◆ Records from a dataset
..........
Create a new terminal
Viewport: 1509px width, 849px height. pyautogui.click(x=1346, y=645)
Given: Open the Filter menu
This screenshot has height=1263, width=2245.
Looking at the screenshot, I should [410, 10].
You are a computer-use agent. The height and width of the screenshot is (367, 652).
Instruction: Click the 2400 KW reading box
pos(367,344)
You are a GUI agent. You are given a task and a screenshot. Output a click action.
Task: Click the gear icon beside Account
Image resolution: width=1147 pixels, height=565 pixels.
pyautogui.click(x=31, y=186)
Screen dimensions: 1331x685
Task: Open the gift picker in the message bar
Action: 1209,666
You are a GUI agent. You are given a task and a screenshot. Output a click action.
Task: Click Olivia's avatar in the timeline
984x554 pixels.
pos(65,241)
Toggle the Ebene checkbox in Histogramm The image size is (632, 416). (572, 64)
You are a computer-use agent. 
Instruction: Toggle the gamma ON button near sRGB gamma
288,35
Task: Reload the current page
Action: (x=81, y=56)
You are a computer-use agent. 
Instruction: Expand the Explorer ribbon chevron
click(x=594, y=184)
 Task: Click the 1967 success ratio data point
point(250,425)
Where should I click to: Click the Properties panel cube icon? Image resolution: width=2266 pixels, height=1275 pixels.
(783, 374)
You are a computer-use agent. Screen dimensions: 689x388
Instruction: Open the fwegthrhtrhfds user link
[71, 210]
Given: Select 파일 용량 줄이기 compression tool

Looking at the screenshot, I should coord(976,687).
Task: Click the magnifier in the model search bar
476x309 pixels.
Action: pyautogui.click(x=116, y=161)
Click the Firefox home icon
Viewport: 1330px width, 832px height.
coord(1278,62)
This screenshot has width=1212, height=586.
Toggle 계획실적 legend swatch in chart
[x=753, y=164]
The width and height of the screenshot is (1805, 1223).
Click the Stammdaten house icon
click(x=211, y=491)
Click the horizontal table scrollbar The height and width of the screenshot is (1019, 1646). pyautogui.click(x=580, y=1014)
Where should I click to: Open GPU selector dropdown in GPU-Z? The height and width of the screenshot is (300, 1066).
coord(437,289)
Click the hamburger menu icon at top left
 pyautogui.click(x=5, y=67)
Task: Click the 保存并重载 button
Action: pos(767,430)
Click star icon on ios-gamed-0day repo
..........
For this exercise, output the records in full, exactly.

Create a new terminal
Viewport: 1509px width, 849px height. pyautogui.click(x=1346, y=645)
Given: Open the Filter menu
This screenshot has height=1263, width=2245.
Looking at the screenshot, I should [410, 10].
You are a computer-use agent. The height and width of the screenshot is (367, 652).
Instruction: Click the 2400 KW reading box
pos(367,344)
You are a GUI agent. You are given a task and a screenshot. Output a click action.
Task: Click the gear icon beside Account
Image resolution: width=1147 pixels, height=565 pixels.
pyautogui.click(x=31, y=186)
Screen dimensions: 1331x685
Task: Open the gift picker in the message bar
Action: 1209,666
You are a GUI agent. You are given a task and a screenshot. Output a click action.
Task: Click Olivia's avatar in the timeline
984x554 pixels.
pos(65,241)
Toggle the Ebene checkbox in Histogramm The image size is (632, 416). (572, 64)
You are a computer-use agent. 
Instruction: Toggle the gamma ON button near sRGB gamma
288,35
Task: Reload the current page
Action: (x=81, y=56)
You are a computer-use agent. 
Instruction: Expand the Explorer ribbon chevron
click(x=594, y=184)
 Task: Click the 1967 success ratio data point
point(250,425)
Where should I click to: Click the Properties panel cube icon? Image resolution: width=2266 pixels, height=1275 pixels.
(783, 374)
You are a computer-use agent. Screen dimensions: 689x388
Instruction: Open the fwegthrhtrhfds user link
[71, 210]
Given: Select 파일 용량 줄이기 compression tool

Looking at the screenshot, I should coord(976,687).
Task: Click the magnifier in the model search bar
476x309 pixels.
Action: pyautogui.click(x=116, y=161)
Click the Firefox home icon
Viewport: 1330px width, 832px height.
coord(1278,62)
This screenshot has width=1212, height=586.
Toggle 계획실적 legend swatch in chart
[x=753, y=164]
The width and height of the screenshot is (1805, 1223).
Click the Stammdaten house icon
click(x=211, y=491)
Click the horizontal table scrollbar The height and width of the screenshot is (1019, 1646). pyautogui.click(x=580, y=1014)
Where should I click to: Open GPU selector dropdown in GPU-Z? The height and width of the screenshot is (300, 1066).
coord(437,289)
Click the hamburger menu icon at top left
 pyautogui.click(x=5, y=67)
Task: Click the 保存并重载 button
Action: pos(767,430)
Click star icon on ios-gamed-0day repo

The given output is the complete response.